Chicago dancers, Philly ties

By Merilyn Jackson

For The Inquirer

Sat. Jan. 16, 2010

There are reasons the 20-year-old River North Chicago Dance Company has a large Philadelphia following and draws appreciative audiences whenever it appears here, as it did Thursday at the Annenberg Center. Several members have local ties: Artistic director Frank Chaves trained and danced here in the '80s in the jazz-dance company Waves; Monique Haley, who performs this weekend in several pieces, including a work of her own, is a Philly native and University of the Arts grad; and well-known UArts teacher Jae Hoon Lim, a principal dancer with Koresh Dance Company, formerly danced with River North.

Chaves tapped Philadelphia composer Evan Solot to write the music that bookended his Forbidden Boundaries, a high point in a many-splendored evening. Here the dancers' sheer white blouses billowed like clouds that easily turned into restraints as partners yanked them down over one another's shoulders or bound their arms with the stretched sleeves. A trio with Michael Gross, Lizzie MacKenzie, and Ricky Ruiz, to music by Ryuchi Sakamoto, had MacKenzie gyrating between the men to free herself. Solot's music in the final section, "Confrontation," built to a dazzling climax as its dynamic percussive rhythms underscored the dancers' final rejection of their boundaries.

Monique Haley used Akoya Afrobeat's Fela Kuti music for her piece Uhuru and danced in it as well. Having once seen 16 of Fela's wives shake it to his music, I thought a bit more booty action would have given the piece better energy.

Robert Battle's Ella, to Fitzgerald's wild vocalizing of her most memorable songs, has become a favorite solo for several female dancers, and was performed by Sarah Levitt with total abandon at the Painted Bride last year. Thursday night, River North dancer Lauren Kias did a fine, if careful, job with the reckless piece, scatting her body just a beat behind Ella's trills.
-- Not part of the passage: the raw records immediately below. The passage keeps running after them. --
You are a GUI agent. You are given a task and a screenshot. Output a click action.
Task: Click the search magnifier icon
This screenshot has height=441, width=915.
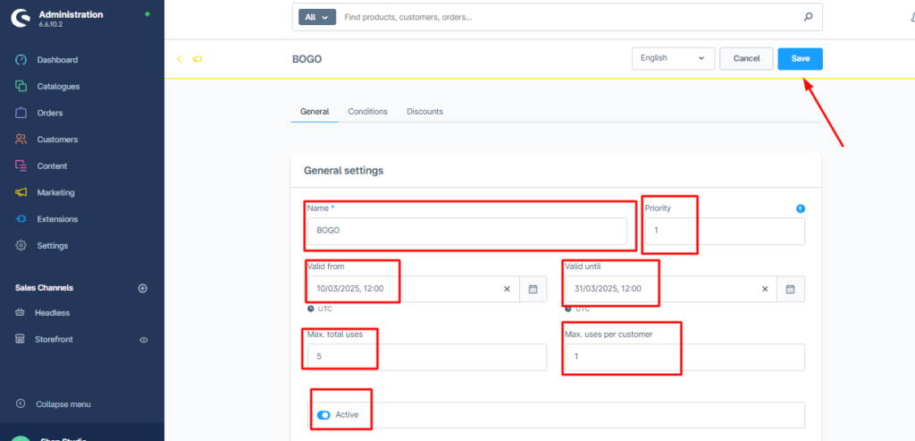808,17
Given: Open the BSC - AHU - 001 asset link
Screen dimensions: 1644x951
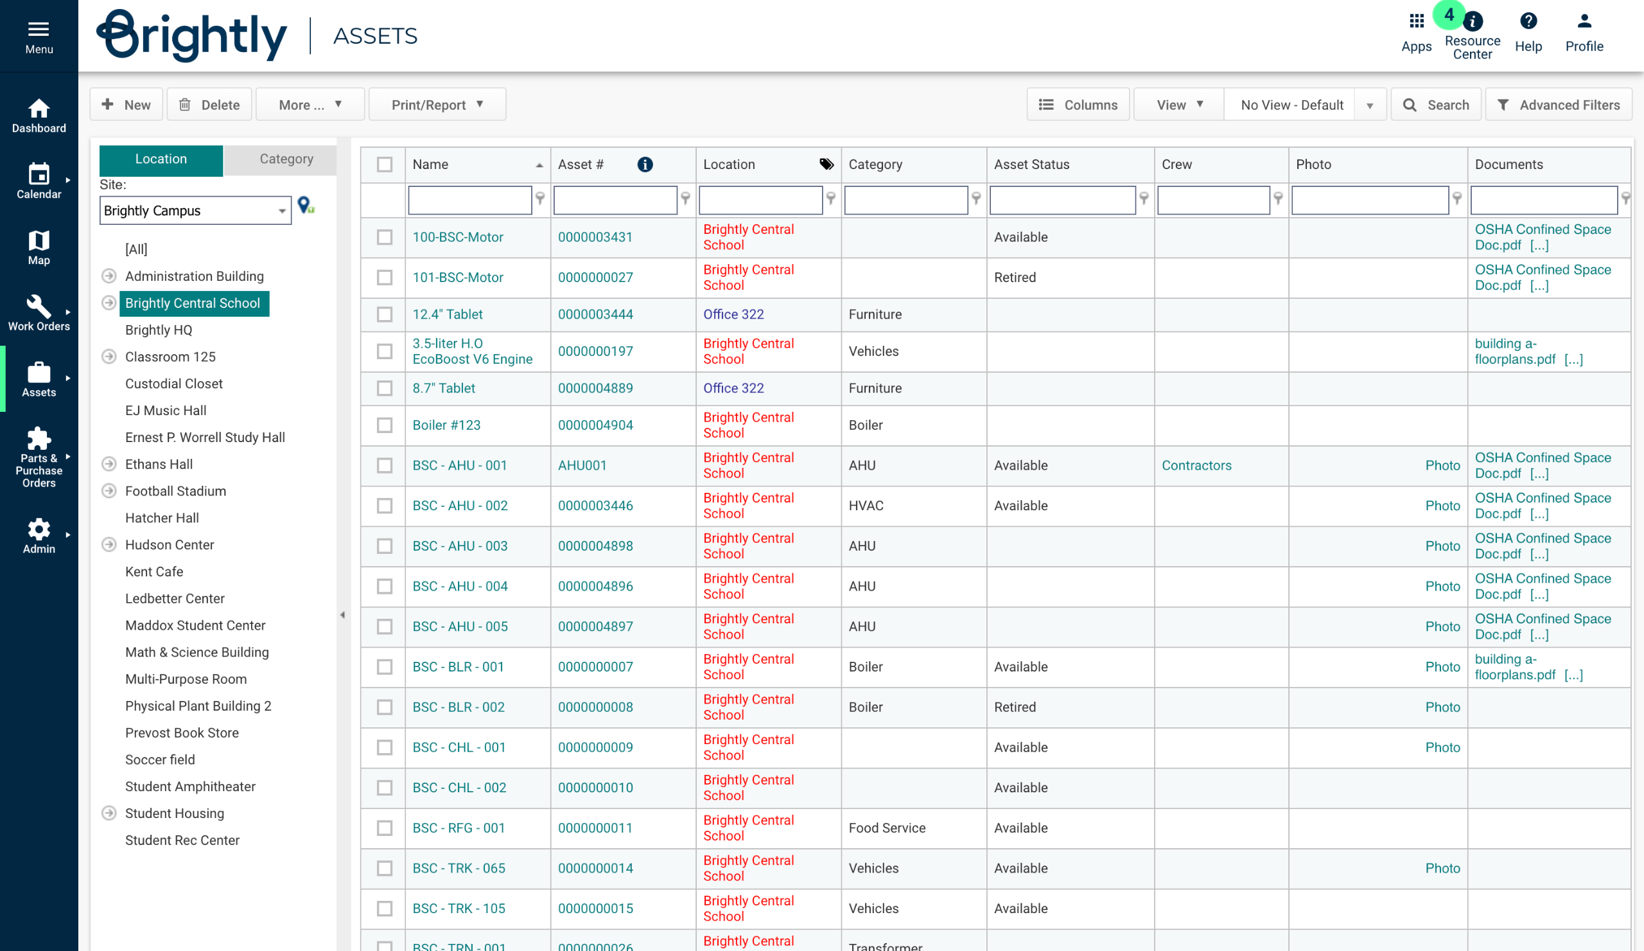Looking at the screenshot, I should tap(459, 465).
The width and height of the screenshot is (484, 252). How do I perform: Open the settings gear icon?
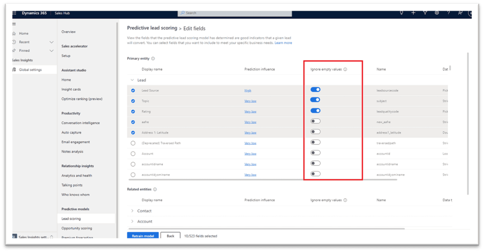(x=437, y=13)
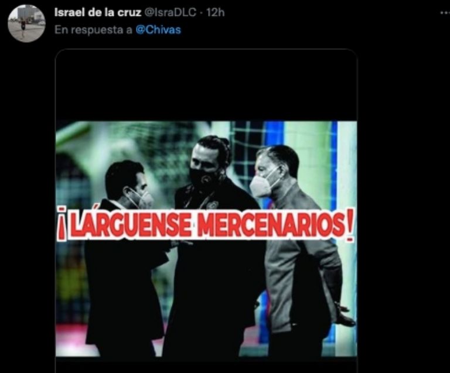
Task: Click the hand of the man on the right
Action: coord(345,313)
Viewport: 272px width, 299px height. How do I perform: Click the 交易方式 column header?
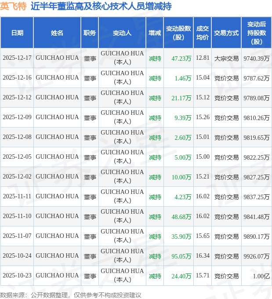226,33
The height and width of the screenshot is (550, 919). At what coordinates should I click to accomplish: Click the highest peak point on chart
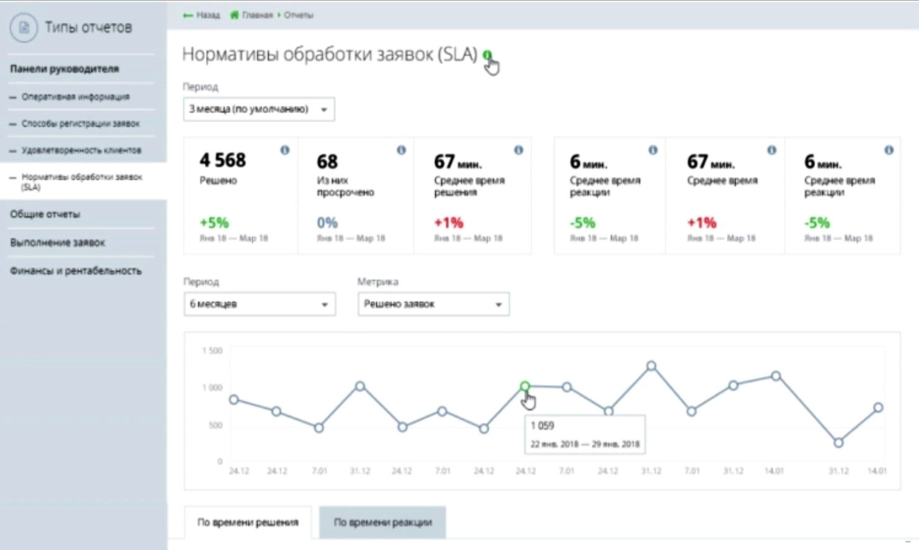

The closer, Chaves' 2005 Habaneras, The Music of Cuba, took on a folklorico look with the women swishing their long skirts and impishly jumping into the men's arms in cross-legged sitting positions. In the section "Hasta Siempre," the six company men storm the stage, Jeff Wolfe's beautiful classical lines keeping it silken. The final section, "El Manisero" (The Peanut Vendor), has the women line-dancing the rumba to the famous song with its joyful trumpet wailing across the rhythm. The swaying hips below their elegant bustiers gave audiences yet another reason to follow River North whenever it comes to town.